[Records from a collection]

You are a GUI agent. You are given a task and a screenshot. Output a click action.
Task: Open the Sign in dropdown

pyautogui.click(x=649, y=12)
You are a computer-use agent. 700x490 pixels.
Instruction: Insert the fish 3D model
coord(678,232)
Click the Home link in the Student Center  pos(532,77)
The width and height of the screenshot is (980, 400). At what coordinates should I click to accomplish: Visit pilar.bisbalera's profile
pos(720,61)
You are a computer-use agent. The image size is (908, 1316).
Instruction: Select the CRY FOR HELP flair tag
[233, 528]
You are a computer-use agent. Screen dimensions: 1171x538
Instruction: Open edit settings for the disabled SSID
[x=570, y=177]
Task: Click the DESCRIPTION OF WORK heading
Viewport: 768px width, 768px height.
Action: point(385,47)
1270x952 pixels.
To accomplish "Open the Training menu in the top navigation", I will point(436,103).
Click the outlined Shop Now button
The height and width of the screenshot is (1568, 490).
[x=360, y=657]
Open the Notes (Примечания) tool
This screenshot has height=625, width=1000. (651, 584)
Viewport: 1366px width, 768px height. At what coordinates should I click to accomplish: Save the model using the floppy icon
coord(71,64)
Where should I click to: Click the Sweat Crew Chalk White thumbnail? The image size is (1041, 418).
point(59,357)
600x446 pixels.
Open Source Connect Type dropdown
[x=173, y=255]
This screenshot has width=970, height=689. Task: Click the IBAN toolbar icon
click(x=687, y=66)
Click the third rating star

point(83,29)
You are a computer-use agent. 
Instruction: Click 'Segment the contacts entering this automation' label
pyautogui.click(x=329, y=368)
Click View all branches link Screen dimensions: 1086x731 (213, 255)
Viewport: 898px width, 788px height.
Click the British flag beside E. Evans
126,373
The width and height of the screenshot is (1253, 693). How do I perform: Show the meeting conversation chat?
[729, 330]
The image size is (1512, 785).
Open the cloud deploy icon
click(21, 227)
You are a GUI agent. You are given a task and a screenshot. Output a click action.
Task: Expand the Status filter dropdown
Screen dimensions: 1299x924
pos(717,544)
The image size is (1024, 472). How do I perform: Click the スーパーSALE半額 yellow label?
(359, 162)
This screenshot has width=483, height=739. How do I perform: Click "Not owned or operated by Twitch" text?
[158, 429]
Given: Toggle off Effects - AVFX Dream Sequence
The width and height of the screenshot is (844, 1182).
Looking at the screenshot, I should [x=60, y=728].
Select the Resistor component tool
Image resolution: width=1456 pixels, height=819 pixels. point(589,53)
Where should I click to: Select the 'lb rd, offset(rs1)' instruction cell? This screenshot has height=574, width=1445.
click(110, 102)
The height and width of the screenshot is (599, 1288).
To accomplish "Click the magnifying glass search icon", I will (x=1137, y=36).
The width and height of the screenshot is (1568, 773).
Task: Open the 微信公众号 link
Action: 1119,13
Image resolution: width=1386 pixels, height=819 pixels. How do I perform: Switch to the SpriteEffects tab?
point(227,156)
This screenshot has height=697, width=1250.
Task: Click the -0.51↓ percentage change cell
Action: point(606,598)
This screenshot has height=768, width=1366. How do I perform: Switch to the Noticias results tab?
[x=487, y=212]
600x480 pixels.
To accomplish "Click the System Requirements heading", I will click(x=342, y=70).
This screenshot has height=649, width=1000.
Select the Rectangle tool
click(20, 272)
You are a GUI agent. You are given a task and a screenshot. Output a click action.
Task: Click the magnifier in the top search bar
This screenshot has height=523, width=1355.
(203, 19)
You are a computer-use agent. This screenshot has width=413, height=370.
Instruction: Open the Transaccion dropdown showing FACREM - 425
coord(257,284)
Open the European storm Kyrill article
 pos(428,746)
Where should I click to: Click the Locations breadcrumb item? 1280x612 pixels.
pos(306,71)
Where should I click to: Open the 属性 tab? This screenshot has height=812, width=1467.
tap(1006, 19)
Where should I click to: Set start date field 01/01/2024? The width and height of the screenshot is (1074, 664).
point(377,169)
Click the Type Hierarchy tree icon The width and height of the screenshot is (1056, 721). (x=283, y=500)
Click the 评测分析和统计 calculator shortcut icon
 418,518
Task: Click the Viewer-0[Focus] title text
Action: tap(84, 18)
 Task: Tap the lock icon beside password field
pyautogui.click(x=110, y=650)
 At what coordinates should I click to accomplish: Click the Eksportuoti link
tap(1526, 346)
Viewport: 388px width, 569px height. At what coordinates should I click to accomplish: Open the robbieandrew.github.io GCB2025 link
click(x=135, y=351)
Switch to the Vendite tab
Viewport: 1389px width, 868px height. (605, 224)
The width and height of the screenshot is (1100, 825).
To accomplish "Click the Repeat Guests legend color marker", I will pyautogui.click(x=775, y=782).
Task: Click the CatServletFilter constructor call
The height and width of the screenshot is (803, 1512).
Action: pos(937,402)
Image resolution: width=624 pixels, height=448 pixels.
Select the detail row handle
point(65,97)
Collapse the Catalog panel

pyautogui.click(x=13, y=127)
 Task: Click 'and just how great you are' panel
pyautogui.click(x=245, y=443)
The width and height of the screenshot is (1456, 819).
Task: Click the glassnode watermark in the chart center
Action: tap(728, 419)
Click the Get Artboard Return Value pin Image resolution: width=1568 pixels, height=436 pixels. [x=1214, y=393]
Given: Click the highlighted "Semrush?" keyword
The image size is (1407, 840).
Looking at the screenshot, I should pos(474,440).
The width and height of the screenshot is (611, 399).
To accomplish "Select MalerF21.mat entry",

__Instruction__.
Turn every line of the records above into a Markdown table with the columns "Row" and "Line", numbering each row and leaving out blank lines.

__The completed task__.
| Row | Line |
|---|---|
| 1 | You are a GUI agent. You are given a task and a screenshot. Output a click action. |
| 2 | Task: Open the Sign in dropdown |
| 3 | pyautogui.click(x=649, y=12) |
| 4 | You are a computer-use agent. 700x490 pixels. |
| 5 | Instruction: Insert the fish 3D model |
| 6 | coord(678,232) |
| 7 | Click the Home link in the Student Center  pos(532,77) |
| 8 | The width and height of the screenshot is (980, 400). At what coordinates should I click to accomplish: Visit pilar.bisbalera's profile |
| 9 | pos(720,61) |
| 10 | You are a computer-use agent. The image size is (908, 1316). |
| 11 | Instruction: Select the CRY FOR HELP flair tag |
| 12 | [233, 528] |
| 13 | You are a computer-use agent. Screen dimensions: 1171x538 |
| 14 | Instruction: Open edit settings for the disabled SSID |
| 15 | [x=570, y=177] |
| 16 | Task: Click the DESCRIPTION OF WORK heading |
| 17 | Viewport: 768px width, 768px height. |
| 18 | Action: point(385,47) |
| 19 | 1270x952 pixels. |
| 20 | To accomplish "Open the Training menu in the top navigation", I will point(436,103). |
| 21 | Click the outlined Shop Now button |
| 22 | The height and width of the screenshot is (1568, 490). |
| 23 | [x=360, y=657] |
| 24 | Open the Notes (Примечания) tool |
| 25 | This screenshot has height=625, width=1000. (651, 584) |
| 26 | Viewport: 1366px width, 768px height. At what coordinates should I click to accomplish: Save the model using the floppy icon |
| 27 | coord(71,64) |
| 28 | Where should I click to: Click the Sweat Crew Chalk White thumbnail? The image size is (1041, 418). |
| 29 | point(59,357) |
| 30 | 600x446 pixels. |
| 31 | Open Source Connect Type dropdown |
| 32 | [x=173, y=255] |
| 33 | This screenshot has width=970, height=689. Task: Click the IBAN toolbar icon |
| 34 | click(x=687, y=66) |
| 35 | Click the third rating star |
| 36 | point(83,29) |
| 37 | You are a computer-use agent.  |
| 38 | Instruction: Click 'Segment the contacts entering this automation' label |
| 39 | pyautogui.click(x=329, y=368) |
| 40 | Click View all branches link Screen dimensions: 1086x731 (213, 255) |
| 41 | Viewport: 898px width, 788px height. |
| 42 | Click the British flag beside E. Evans |
| 43 | 126,373 |
| 44 | The width and height of the screenshot is (1253, 693). How do I perform: Show the meeting conversation chat? |
| 45 | [729, 330] |
| 46 | The image size is (1512, 785). |
| 47 | Open the cloud deploy icon |
| 48 | click(21, 227) |
| 49 | You are a GUI agent. You are given a task and a screenshot. Output a click action. |
| 50 | Task: Expand the Status filter dropdown |
| 51 | Screen dimensions: 1299x924 |
| 52 | pos(717,544) |
| 53 | The image size is (1024, 472). How do I perform: Click the スーパーSALE半額 yellow label? |
| 54 | (359, 162) |
| 55 | This screenshot has width=483, height=739. How do I perform: Click "Not owned or operated by Twitch" text? |
| 56 | [158, 429] |
| 57 | Given: Toggle off Effects - AVFX Dream Sequence |
| 58 | The width and height of the screenshot is (844, 1182). |
| 59 | Looking at the screenshot, I should [x=60, y=728]. |
| 60 | Select the Resistor component tool |
| 61 | Image resolution: width=1456 pixels, height=819 pixels. point(589,53) |
| 62 | Where should I click to: Select the 'lb rd, offset(rs1)' instruction cell? This screenshot has height=574, width=1445. |
| 63 | click(110, 102) |
| 64 | The height and width of the screenshot is (599, 1288). |
| 65 | To accomplish "Click the magnifying glass search icon", I will (x=1137, y=36). |
| 66 | The width and height of the screenshot is (1568, 773). |
| 67 | Task: Open the 微信公众号 link |
| 68 | Action: 1119,13 |
| 69 | Image resolution: width=1386 pixels, height=819 pixels. How do I perform: Switch to the SpriteEffects tab? |
| 70 | point(227,156) |
| 71 | This screenshot has height=697, width=1250. |
| 72 | Task: Click the -0.51↓ percentage change cell |
| 73 | Action: point(606,598) |
| 74 | This screenshot has height=768, width=1366. How do I perform: Switch to the Noticias results tab? |
| 75 | [x=487, y=212] |
| 76 | 600x480 pixels. |
| 77 | To accomplish "Click the System Requirements heading", I will click(x=342, y=70). |
| 78 | This screenshot has height=649, width=1000. |
| 79 | Select the Rectangle tool |
| 80 | click(20, 272) |
| 81 | You are a GUI agent. You are given a task and a screenshot. Output a click action. |
| 82 | Task: Click the magnifier in the top search bar |
| 83 | This screenshot has height=523, width=1355. |
| 84 | (203, 19) |
| 85 | You are a computer-use agent. This screenshot has width=413, height=370. |
| 86 | Instruction: Open the Transaccion dropdown showing FACREM - 425 |
| 87 | coord(257,284) |
| 88 | Open the European storm Kyrill article |
| 89 |  pos(428,746) |
| 90 | Where should I click to: Click the Locations breadcrumb item? 1280x612 pixels. |
| 91 | pos(306,71) |
| 92 | Where should I click to: Open the 属性 tab? This screenshot has height=812, width=1467. |
| 93 | tap(1006, 19) |
| 94 | Where should I click to: Set start date field 01/01/2024? The width and height of the screenshot is (1074, 664). |
| 95 | point(377,169) |
| 96 | Click the Type Hierarchy tree icon The width and height of the screenshot is (1056, 721). (x=283, y=500) |
| 97 | Click the 评测分析和统计 calculator shortcut icon |
| 98 |  418,518 |
| 99 | Task: Click the Viewer-0[Focus] title text |
| 100 | Action: tap(84, 18) |
| 101 |  Task: Tap the lock icon beside password field |
| 102 | pyautogui.click(x=110, y=650) |
| 103 |  At what coordinates should I click to accomplish: Click the Eksportuoti link |
| 104 | tap(1526, 346) |
| 105 | Viewport: 388px width, 569px height. At what coordinates should I click to accomplish: Open the robbieandrew.github.io GCB2025 link |
| 106 | click(x=135, y=351) |
| 107 | Switch to the Vendite tab |
| 108 | Viewport: 1389px width, 868px height. (605, 224) |
| 109 | The width and height of the screenshot is (1100, 825). |
| 110 | To accomplish "Click the Repeat Guests legend color marker", I will pyautogui.click(x=775, y=782). |
| 111 | Task: Click the CatServletFilter constructor call |
| 112 | The height and width of the screenshot is (803, 1512). |
| 113 | Action: pos(937,402) |
| 114 | Image resolution: width=624 pixels, height=448 pixels. |
| 115 | Select the detail row handle |
| 116 | point(65,97) |
| 117 | Collapse the Catalog panel |
| 118 | pyautogui.click(x=13, y=127) |
| 119 |  Task: Click 'and just how great you are' panel |
| 120 | pyautogui.click(x=245, y=443) |
| 121 | The width and height of the screenshot is (1456, 819). |
| 122 | Task: Click the glassnode watermark in the chart center |
| 123 | Action: tap(728, 419) |
| 124 | Click the Get Artboard Return Value pin Image resolution: width=1568 pixels, height=436 pixels. [x=1214, y=393] |
| 125 | Given: Click the highlighted "Semrush?" keyword |
| 126 | The image size is (1407, 840). |
| 127 | Looking at the screenshot, I should pos(474,440). |
| 128 | The width and height of the screenshot is (611, 399). |
| 129 | To accomplish "Select MalerF21.mat entry", |